On the other hand (the reason we only give him “half” here), he is issuing a presidential proclamation designating May 7, 2009 a “National Day of Prayer.” His political foes, of course, are apoplectic about his “lack of support” for Christianity. Actually, the further apart the state and the church stay, the better for both. Close association corrupts both parties.

Imagine a proclamation by Caesar that there would be a “National Day of Prayer” happening in the time of Christ. How do we think Jesus would respond? Would He be ecstatic, or wary? What need the church of a declaration of a day of prayer by a secular or pagan state? Ellul is right:

Jesus . . . treated power with disdain and did not accord it any authority. In every form he challenged it radically” (Jacques Ellul, Anarchy and Christianity, p. 56).

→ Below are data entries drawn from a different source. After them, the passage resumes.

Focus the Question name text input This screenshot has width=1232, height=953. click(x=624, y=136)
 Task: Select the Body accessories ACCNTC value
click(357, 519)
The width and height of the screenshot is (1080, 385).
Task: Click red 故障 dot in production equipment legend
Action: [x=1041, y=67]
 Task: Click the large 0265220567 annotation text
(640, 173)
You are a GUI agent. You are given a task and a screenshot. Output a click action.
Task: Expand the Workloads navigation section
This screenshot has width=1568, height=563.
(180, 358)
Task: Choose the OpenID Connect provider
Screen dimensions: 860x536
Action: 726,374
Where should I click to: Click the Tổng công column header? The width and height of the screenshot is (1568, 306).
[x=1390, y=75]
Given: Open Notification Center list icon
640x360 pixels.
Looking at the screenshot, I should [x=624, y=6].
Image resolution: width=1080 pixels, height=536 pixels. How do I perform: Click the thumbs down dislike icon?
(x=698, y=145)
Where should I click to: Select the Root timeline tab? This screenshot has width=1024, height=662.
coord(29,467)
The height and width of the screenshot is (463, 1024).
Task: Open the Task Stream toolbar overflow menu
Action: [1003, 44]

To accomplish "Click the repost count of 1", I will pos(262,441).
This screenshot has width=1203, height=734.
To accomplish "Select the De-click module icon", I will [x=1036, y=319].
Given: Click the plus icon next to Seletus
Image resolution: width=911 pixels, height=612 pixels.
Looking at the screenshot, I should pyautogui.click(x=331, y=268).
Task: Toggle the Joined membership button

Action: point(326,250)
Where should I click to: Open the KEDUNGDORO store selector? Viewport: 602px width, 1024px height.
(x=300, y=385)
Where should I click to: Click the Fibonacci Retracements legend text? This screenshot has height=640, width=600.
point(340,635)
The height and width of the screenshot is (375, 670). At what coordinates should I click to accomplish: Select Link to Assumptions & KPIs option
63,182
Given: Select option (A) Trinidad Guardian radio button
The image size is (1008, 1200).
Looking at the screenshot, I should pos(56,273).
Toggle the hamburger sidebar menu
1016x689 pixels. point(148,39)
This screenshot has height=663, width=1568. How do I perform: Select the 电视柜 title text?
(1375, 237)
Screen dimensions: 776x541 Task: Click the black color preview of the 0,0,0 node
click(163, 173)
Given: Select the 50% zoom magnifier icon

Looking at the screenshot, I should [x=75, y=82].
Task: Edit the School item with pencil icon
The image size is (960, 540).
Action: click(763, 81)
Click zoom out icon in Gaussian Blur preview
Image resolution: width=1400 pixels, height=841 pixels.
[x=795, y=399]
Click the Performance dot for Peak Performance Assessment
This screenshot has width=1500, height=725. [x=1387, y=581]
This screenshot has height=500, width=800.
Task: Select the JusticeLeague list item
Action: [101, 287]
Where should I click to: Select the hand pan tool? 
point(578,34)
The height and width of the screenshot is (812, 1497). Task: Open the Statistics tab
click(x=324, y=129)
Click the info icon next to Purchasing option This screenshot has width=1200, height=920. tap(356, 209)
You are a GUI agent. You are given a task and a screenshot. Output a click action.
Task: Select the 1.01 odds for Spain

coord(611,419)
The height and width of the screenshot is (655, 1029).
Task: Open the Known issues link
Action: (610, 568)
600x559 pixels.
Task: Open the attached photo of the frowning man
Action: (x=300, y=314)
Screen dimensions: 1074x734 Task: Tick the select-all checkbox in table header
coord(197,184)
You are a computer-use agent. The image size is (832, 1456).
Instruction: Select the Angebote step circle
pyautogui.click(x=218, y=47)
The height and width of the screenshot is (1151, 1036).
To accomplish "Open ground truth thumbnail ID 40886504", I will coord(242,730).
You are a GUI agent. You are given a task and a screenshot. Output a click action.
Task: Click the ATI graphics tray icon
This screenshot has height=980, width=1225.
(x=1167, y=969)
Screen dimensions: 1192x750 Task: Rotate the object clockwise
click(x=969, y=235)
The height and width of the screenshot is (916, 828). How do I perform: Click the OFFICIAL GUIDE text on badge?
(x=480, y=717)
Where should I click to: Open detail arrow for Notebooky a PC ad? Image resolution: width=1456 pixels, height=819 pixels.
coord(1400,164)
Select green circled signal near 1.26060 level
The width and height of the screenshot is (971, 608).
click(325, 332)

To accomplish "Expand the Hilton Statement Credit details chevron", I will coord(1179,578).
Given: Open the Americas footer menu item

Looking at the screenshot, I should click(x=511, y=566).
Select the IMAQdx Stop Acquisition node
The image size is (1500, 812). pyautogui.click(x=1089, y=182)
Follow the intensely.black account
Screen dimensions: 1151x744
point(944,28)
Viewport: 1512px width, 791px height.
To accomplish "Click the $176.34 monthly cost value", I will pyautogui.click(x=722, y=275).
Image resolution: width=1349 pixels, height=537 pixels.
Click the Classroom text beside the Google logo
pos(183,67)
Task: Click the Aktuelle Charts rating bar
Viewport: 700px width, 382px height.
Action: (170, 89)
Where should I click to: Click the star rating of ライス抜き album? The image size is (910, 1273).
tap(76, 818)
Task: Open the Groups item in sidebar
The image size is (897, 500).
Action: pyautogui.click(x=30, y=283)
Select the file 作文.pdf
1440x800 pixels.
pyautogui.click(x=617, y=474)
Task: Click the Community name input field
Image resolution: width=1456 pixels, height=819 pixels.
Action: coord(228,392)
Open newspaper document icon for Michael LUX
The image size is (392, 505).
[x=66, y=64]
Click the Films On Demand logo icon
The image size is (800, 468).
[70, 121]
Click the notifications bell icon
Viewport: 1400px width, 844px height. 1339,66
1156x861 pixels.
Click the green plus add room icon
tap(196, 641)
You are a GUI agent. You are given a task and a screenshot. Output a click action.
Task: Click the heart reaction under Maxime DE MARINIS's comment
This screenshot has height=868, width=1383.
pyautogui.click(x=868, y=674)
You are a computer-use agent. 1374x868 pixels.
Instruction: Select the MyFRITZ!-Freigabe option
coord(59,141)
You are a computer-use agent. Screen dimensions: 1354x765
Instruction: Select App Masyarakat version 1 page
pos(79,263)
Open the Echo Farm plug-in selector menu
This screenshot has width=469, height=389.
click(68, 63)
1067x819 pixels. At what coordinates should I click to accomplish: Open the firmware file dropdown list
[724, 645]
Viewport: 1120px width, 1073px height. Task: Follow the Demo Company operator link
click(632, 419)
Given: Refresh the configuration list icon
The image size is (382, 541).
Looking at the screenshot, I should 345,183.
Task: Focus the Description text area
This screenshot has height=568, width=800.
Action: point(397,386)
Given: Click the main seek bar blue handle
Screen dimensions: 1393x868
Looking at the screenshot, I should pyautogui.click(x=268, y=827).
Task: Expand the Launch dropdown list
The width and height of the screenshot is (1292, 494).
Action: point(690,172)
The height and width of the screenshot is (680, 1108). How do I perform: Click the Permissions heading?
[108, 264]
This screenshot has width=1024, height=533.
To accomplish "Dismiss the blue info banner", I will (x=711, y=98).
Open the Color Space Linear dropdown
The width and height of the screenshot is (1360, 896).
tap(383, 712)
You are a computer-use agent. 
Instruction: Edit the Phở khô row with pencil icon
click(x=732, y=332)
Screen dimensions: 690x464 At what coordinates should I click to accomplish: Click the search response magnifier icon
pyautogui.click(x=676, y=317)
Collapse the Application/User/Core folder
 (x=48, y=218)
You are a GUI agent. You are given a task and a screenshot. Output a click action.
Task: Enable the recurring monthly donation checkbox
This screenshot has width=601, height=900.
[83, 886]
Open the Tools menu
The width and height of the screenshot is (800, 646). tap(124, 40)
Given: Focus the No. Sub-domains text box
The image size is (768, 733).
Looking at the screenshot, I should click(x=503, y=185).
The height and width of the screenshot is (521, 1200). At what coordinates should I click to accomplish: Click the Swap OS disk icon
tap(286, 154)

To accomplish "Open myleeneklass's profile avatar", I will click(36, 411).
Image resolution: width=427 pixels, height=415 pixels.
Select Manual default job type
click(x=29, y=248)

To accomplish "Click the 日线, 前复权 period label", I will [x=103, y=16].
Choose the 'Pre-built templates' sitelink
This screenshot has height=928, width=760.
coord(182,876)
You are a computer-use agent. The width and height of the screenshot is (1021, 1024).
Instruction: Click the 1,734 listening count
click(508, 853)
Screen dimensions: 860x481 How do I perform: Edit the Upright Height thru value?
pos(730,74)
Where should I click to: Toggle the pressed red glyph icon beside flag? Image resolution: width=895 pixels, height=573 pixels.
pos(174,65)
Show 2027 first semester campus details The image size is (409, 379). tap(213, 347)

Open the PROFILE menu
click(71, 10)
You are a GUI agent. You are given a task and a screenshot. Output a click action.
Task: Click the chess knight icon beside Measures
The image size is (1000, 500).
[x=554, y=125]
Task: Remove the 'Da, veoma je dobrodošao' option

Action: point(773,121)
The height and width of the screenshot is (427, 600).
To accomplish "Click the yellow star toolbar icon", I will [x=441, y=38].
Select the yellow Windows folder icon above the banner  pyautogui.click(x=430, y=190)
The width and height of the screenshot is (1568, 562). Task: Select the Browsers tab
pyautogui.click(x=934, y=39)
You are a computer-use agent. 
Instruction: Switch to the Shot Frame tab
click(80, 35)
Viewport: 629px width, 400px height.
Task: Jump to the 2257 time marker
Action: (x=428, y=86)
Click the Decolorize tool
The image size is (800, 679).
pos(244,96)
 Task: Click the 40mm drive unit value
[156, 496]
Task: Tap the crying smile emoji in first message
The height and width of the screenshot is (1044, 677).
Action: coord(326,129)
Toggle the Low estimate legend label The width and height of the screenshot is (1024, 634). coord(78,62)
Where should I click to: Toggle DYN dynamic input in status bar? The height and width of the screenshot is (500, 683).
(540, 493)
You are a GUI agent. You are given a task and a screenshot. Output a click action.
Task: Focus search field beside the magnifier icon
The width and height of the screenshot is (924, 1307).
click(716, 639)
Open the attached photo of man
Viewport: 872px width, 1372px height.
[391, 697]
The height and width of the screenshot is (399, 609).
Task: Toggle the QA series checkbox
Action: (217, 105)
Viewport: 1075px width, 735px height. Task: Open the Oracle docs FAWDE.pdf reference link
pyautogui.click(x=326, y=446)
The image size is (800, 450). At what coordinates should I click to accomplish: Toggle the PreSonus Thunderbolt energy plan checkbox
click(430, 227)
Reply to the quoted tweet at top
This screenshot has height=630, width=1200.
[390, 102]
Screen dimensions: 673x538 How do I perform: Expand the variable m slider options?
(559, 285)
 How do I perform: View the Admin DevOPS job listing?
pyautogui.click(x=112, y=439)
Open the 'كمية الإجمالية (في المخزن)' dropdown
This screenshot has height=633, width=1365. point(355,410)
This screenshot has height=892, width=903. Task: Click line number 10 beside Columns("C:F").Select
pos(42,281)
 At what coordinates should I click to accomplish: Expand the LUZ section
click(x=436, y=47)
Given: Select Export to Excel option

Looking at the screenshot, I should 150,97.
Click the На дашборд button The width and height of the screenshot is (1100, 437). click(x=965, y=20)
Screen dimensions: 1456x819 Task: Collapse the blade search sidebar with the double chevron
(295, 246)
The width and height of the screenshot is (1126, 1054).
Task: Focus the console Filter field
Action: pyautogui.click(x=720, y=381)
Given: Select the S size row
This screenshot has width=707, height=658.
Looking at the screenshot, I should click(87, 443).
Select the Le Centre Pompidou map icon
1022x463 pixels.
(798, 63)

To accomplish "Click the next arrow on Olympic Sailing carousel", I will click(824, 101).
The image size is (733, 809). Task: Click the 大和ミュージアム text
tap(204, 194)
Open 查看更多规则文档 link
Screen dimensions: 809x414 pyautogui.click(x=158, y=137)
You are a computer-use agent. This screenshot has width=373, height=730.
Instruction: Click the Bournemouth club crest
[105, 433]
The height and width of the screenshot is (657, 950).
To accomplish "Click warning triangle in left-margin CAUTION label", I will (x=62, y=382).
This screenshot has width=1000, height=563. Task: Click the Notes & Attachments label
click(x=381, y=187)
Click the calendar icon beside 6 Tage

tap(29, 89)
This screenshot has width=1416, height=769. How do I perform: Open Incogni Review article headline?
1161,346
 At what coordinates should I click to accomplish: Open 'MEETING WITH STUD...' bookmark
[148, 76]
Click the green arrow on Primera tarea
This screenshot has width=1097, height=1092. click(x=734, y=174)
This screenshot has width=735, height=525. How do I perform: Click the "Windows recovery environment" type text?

If Ellul does not suit us, how about Thomas Jefferson in 1808:

Sir,—I have duly received your favor of the 18th and am thankful to you for having written it, because it is more agreeable to prevent than to refuse what I do not think myself authorized to comply with. I consider the government of the U S. as interdicted by the Constitution from intermeddling with religious institutions, their doctrines, discipline, or exercises. This results not only from the provision that no law shall be made respecting the establishment, or free exercise, of religion, but from that also which reserves to the states the powers not delegated to the U.S. Certainly no power to prescribe any religious exercise, or to assume authority in religious discipline, has been delegated to the general government. It must then rest with the states, as far as it can be in any human authority. But it is only proposed that I should recommend, not prescribe a day of fasting & prayer. That is, that I should indirectly assume to the U.S. an authority over religious exercises which the Constitution has directly precluded them from. It must be meant too that this recommendation is to carry some authority, and to be sanctioned by some penalty on those who disregard it; not indeed of fine and imprisonment, but of some degree of proscription perhaps in public opinion. And does the change in the nature of the penalty make the recommendation the less a law of conduct for those to whom it is directed? I do not believe it is for the interest of religion to invite the civil magistrate to direct it’s exercises, it’s discipline, or it’s doctrines; nor of the religious societies that the general government should be invested with the power of effecting any uniformity of time or matter among them. Fasting & prayer are religious exercises. The enjoining them an act of discipline. Every religious society has a right to determine for itself the times for these exercises, & the objects proper for them, according to their own particular tenets; and this right can never be safer than in their own hands, where the constitution has deposited it.

I am aware that the practice of my predecessors may be quoted. But I have ever believed that the example of state executives led to the assumption of that authority by the general government, without due examination, which would have discovered that what might be a right in a state government, was a violation of that right when assumed by another. Be this as it may, every one must act according to the dictates of his own reason, & mine tells me that civil powers alone have been given to the President of the U S. and no authority to direct the religious exercises of his constituents.

I again express my satisfaction that you have been so good as to give me an opportunity of explaining myself in a private letter, in which I could give my reasons more in detail than might have been done in a public answer: and I pray you to accept the assurances of my high esteem & respect. (Thomas Jefferson, letter to letter to Rev. Samuel Miller, from Washington, January 23, 1808; Merrill D. Peterson, ed., Thomas Jefferson: Writings, New York: Library of America, 1994, pp. 1186-1187. )

I will not observe the proclamation. Like Daniel, I will persist in my pattern of prayer regardless of the state (Daniel 6:10).